→ Problem statement: Output verbatim the part of the listing that opens with the line containing "Screen dimensions: 649x413" and closes with the line containing "Action: tap(480, 167)", including both of those lines. Leave the pictures out of your answer.

→ Provided records:
* * * * * * *

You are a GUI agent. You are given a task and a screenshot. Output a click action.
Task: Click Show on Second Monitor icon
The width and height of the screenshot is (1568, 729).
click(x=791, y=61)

* * * * * * *

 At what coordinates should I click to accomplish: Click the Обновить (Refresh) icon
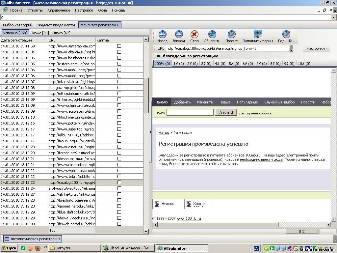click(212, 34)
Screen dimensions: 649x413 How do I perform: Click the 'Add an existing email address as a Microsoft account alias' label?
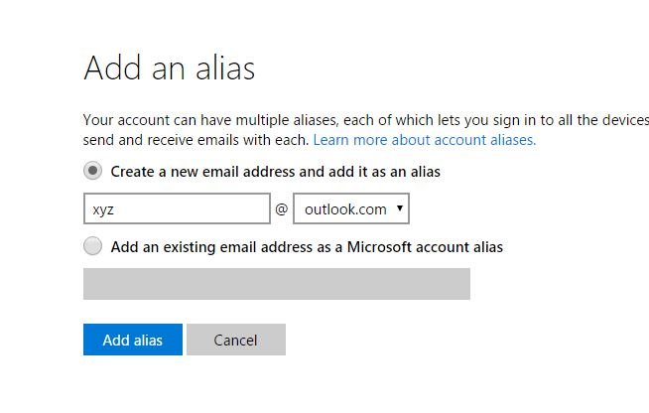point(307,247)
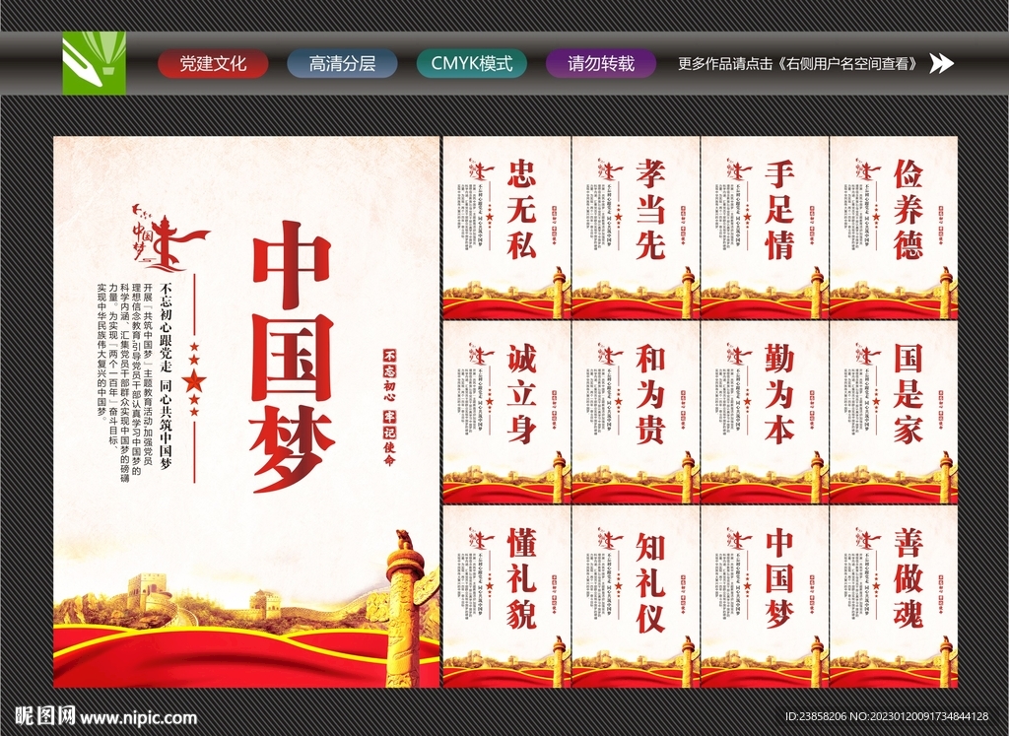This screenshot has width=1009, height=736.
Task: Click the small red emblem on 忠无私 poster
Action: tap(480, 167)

* * * * * * *

→ Finished exercise:
Screen dimensions: 649x413 How do I perform: Click the 'Add an existing email address as a Microsoft account alias' label?
point(307,247)
This screenshot has width=1009, height=736.
Task: Click the small red emblem on 忠无私 poster
Action: tap(480, 167)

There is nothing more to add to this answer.